作者のエッセイには様々なバリエーションがある。本作は、とりわけ職業作家としてのエッセイが多いような気がした。まずは作家として”書く”ことのエッセイが続き、その後、本を”読む”ことのエッセイへと繋がっていく。楽しむために読むのか、職業として読むのか。作家という職業がどのようなもので、四六時中仕事のことを考え続けることも可能だという。幼少期に作文が不得意だった作者。どのようにして文章を書く能力を高めたのか。今考えれば、という形で過去の経験が描かれている。波乱万丈の人生ではないが、30代の中盤から作家となった作者の、作家としての取り組みかたがよくわかるエッセイかもしれない。

■ストーリー

脳細胞っていう奴は、元来怠け者なんです。少しでも暇があると、すぐ休もうとするんです。それでなければ、「頭は使えば使うほど、よくなる」と言われる訳がありません。とくに最近は、面白い頭の使い方をする人が少なくなってきました。それでこの本のタイトルの登場です。独自の発想と着想をする著者が、頭の使い方を考えてみました。

■感想
”書く”のは作家だから当然得意だろう。子どものころは科学者になりたいと考えていた作者。まさか大学志望時に、文系と理系両方を受けているとは思わなかった。普通ならば、大学入学時にある程度自分の適正というのはわかるはずだが、作者はひたすら悩み続けたようだ。就職時も希望の職種が新聞記者ということで、文章を書くということに魅力を感じていたのは間違いない。そこから国立図書館の職員となり、雑文を書きながら作家となる。小説家になりたくてなりたくて、というわけではないようだ。
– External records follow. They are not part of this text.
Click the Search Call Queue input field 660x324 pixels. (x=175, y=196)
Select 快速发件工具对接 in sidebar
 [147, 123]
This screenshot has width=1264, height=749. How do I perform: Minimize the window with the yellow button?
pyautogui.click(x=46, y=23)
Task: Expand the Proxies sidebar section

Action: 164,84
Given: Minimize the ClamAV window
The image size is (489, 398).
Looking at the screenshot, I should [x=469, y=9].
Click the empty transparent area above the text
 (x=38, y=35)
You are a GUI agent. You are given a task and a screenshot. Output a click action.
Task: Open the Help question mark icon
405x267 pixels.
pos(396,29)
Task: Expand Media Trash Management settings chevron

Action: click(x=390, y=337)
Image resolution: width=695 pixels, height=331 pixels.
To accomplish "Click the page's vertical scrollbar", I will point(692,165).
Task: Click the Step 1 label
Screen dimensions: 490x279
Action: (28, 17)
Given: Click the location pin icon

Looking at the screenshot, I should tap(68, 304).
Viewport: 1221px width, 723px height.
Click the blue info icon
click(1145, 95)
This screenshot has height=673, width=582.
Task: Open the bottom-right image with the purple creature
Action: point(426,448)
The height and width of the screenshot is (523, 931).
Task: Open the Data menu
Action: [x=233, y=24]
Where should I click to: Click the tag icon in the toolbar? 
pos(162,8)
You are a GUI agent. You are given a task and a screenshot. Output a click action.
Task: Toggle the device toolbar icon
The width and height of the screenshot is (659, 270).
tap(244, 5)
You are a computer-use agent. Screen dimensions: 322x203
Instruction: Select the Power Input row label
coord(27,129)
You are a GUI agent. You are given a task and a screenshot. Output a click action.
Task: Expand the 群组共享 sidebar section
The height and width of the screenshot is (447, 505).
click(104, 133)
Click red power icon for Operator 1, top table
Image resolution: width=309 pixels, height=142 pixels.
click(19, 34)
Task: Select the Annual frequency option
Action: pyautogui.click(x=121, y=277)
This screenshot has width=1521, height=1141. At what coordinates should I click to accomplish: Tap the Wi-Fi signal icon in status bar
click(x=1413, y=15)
本作を読んでいると、なぜ作者が小説家になったのかというのがよくわからない。科学が好きな少年時代。多少の読書はしていたとしても、作文が苦手な少年時代をすごす。もしかしたら、多少の読書といいながらも、実はとんでもない読書量なのかもしれない。精読し、内容をしっかり覚えているというのもポイントなのかもしれない。どうしても考えてしまうのは、小説家になりたいと努力するよりも、やはり最後は何かしらの才能が影響するのだろうかということだ。作者の飄々とした語り口のエッセイを読んでいると、そう思わずにはいられない。

作者のエッセイ集の中では、プライベート色の強い作品だ。プロ野球は阪神ファンで、独自に野球界のベストナインを選んだりもする。さすがにこのあたりは時代を感じずにはいられない。今は引退しコーチとなった篠塚が、新人だが将来性をかってベストナインに選んだ、なんて記述があると、かなりの大昔に感じてしまう。奥田英朗のように選手を面白おかしく揶揄するというのはないが、作者がライトなプロ野球ファンだということはわかる。作者の小説を読んだだけではわからない部分だ。

作者のファンならば、間違いなく読んでおくべき作品だろう。